Na verdade não gosto e não entendo de futebol, mas sendo um autor que explora o Brasil, é impossível ficar indiferente em relação a como esse esporte influência nossa sociedade. Primeiramente, muitos garotos de periferia querem ser jogador profissional um dia, pois enxergam no esporte a opção mais real de sucesso e realização. Segundo, a mídia tradicional brasileira praticamente obriga o público geral a acompanhar esse esporte por meio de inúmeras notícias, programas, transmissões e publicidade. Somos bombardeados o tempo todo por informações relativas ao futebol, e a criança praticamente não tem meios de escapar dessa influência. Conheço obras que exploram esse tema, mas concordo que é algo que precisa ser muito bem inserido nas narrativas. A grande maioria trabalha o assunto de maneira óbvia, como a vivência fantasiosa e heróica do jogo. Creio que minha abordagem não seja o objeto futebol em si, mas a paixão por este, e por isso creio que foi retratado de maneira convincente.
O Castanha do Pará chama muita atenção pelo projeto gráfico do livro. É um álbum grande, com capa dura. Como vc chegou nesse formato? Você vê uma demanda do público por produtos editoriais desse tipo?
A ideia do formato do livro surgiu a partir do momento em que o conteúdo foi ganhando um aspecto mais voltado para o mercado europeu. Fui assessorado pelo editor S.Lobo, que emprestou seu olhar clínico para a obra e contribuiu de forma excepcional para as questões de edição. O Stêvz fez o design do livro e compôs a cena da capa aberta, além de criar a tipografia. A ideia é atingir os apaixonados por graphic novels, gente que gosta de histórias fechadas.
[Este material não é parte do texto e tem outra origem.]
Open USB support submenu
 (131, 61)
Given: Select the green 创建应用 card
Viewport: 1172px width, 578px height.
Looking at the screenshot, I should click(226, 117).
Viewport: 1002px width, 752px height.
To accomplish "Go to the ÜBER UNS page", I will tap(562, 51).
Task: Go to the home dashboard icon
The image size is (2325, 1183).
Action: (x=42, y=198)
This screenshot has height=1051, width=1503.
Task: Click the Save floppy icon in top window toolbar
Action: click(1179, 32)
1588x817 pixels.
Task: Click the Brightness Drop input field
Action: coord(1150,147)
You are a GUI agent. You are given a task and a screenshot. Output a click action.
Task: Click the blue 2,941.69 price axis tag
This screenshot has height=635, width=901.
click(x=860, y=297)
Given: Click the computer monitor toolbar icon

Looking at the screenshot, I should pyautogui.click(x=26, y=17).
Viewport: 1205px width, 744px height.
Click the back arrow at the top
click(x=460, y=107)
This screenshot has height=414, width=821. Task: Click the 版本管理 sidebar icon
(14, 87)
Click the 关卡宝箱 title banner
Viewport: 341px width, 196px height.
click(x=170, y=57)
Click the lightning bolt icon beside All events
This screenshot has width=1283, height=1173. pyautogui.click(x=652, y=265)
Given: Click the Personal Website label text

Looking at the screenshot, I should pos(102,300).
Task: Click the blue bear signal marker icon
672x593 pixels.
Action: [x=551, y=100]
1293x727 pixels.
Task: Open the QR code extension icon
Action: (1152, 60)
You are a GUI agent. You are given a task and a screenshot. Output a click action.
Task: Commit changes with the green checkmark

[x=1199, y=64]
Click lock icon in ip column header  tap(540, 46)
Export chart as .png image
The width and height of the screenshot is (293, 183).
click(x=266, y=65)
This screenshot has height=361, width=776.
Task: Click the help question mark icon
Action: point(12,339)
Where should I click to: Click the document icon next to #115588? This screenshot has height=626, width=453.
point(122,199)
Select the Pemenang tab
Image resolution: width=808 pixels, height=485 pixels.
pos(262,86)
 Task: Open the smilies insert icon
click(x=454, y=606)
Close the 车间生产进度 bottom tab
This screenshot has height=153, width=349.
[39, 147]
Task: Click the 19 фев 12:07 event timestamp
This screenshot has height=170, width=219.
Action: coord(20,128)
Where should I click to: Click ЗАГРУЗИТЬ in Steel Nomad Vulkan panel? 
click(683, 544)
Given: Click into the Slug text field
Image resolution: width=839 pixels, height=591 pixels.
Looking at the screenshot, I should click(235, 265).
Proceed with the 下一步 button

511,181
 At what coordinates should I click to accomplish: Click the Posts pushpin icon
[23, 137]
Eu, particularmente, gosto de ler quadrinhos que tenham histórias robustas e de ter acesso à totalidade da obra. Não tenho paciência para ler 30 páginas e esperar mais 30 dias para dar continuidade, sinto que saio da ficção e perco o interesse.
Muito se fala de um suposto momento de exceção e excelência da cena brasileira de quadrinhos. Você mora em São Paulo, mas passou grande parte da vida em Belém. Apesar de trabalhar com ilustração, Castanha do Pará é seu primeiro trabalho grande em formato de HQ. Ele vem atendendo às suas expectativas em relação a repercussão com o público? O quão receptiva você sentiu essa cena brasileira de quadrinhos ao seu trabalho?
Ainda é muito cedo para avaliar. Mas a princípio, posso afirmar que estou muito satisfeito com o resultado. Primeiramente por ter objeto 100% de êxito no financiamento coletivo. Lancei um proposta de quadrinhos com custos mais elevados que a média realizada no Catarse e tive retorno excepcional. O lançamento no Comic Con Experience 2016 foi incrível. Vendi praticamente todo o material disponível para o evento. Lancei o em Belém na livraria Fox e foi surreal. Tivemos fila das 18h às 22h, fiquei extremamente lisonjeado. Durante toda a campanha no Catarse e o lançamento, a imprensa de modo geral deu muito o apoio para a divulgação, seja via internet, rádio, televisão ou jornal impresso. Estou bem contente com os acontecimento pós lançamento e penso que isso é só o começo, afinal, o livro ainda não alcançou todo o público esperado.